* _AIM OF THE EXERCISE_: Restate the stretch of the board decision from "It was in line" through "which it appeared.", switching "case law" to "jurisprudence".

* _DOCUMENT SECTION_:
------------

VIII. Oral proceedings were held before the board on 6 October 2011.

IX. The appellant's arguments, insofar as they are relevant to the present decision, may be summarised as follows:

As regards the basis in the application as originally filed for subject-matter of the main request (Article 123(2) EPC), the appellant pointed to claims 11 and 20 in combination with the paragraph of the description on page 15, lines 5 to 17, which contained the list of definitions for the backbone (polyvalent linking group) now introduced into the main request. The appellant acknowledged that this paragraph contained a qualification with respect to the definition of the microparticle, namely, "where the silica surface is non-reactive with the crosslinkable resin or crosslinking agent" (page 15, lines 5, 6). However, the appellant argued that the skilled person would recognise that the specific definitions of the backbone further down in the same paragraph were not restricted to this context but could be applied more generally to "colorless carbide or inorganic microparticles". This became clear from the fact that the application as originally filed strictly distinguished between three different structural features of the coupling agent, namely, a first functionality reactive with the inorganic particles, a second functionality reactive with the crosslinkable resin or crosslinking agent, and a backbone portion. Since the microparticle and backbone were not directly attached to each other, the skilled person would understand that there was no structural relationship between these two elements, although the nature of the backbone did indeed contribute to improving the properties of the coating composition.

It was in line with the case law of the boards of appeal, as reflected, for example, in decisions T 879/09 and T 1408/04, that a specific feature could be applied to a more general context without contravening Article 123(2) EPC, provided that it was not inextricably linked to the further features of the combination in which it appeared.

------------

* _DATA_:
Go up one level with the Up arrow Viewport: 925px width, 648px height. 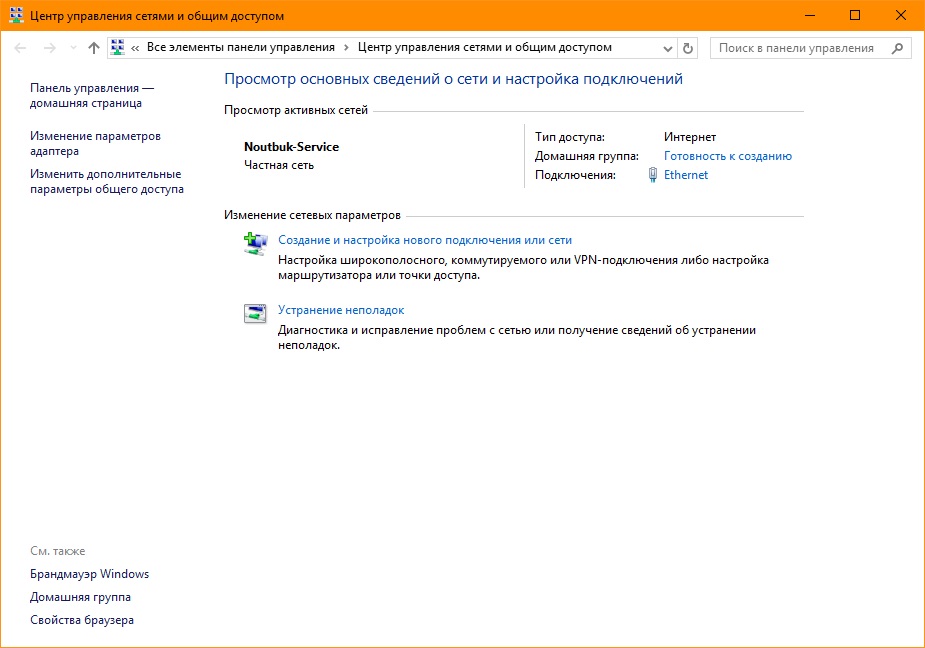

------------

* _TASK RESULT_:
It was in line with the jurisprudence of the boards of appeal, as reflected, for example, in decisions T 879/09 and T 1408/04, that a specific feature could be applied to a more general context without contravening Article 123(2) EPC, provided that it was not inextricably linked to the further features of the combination in which it appeared.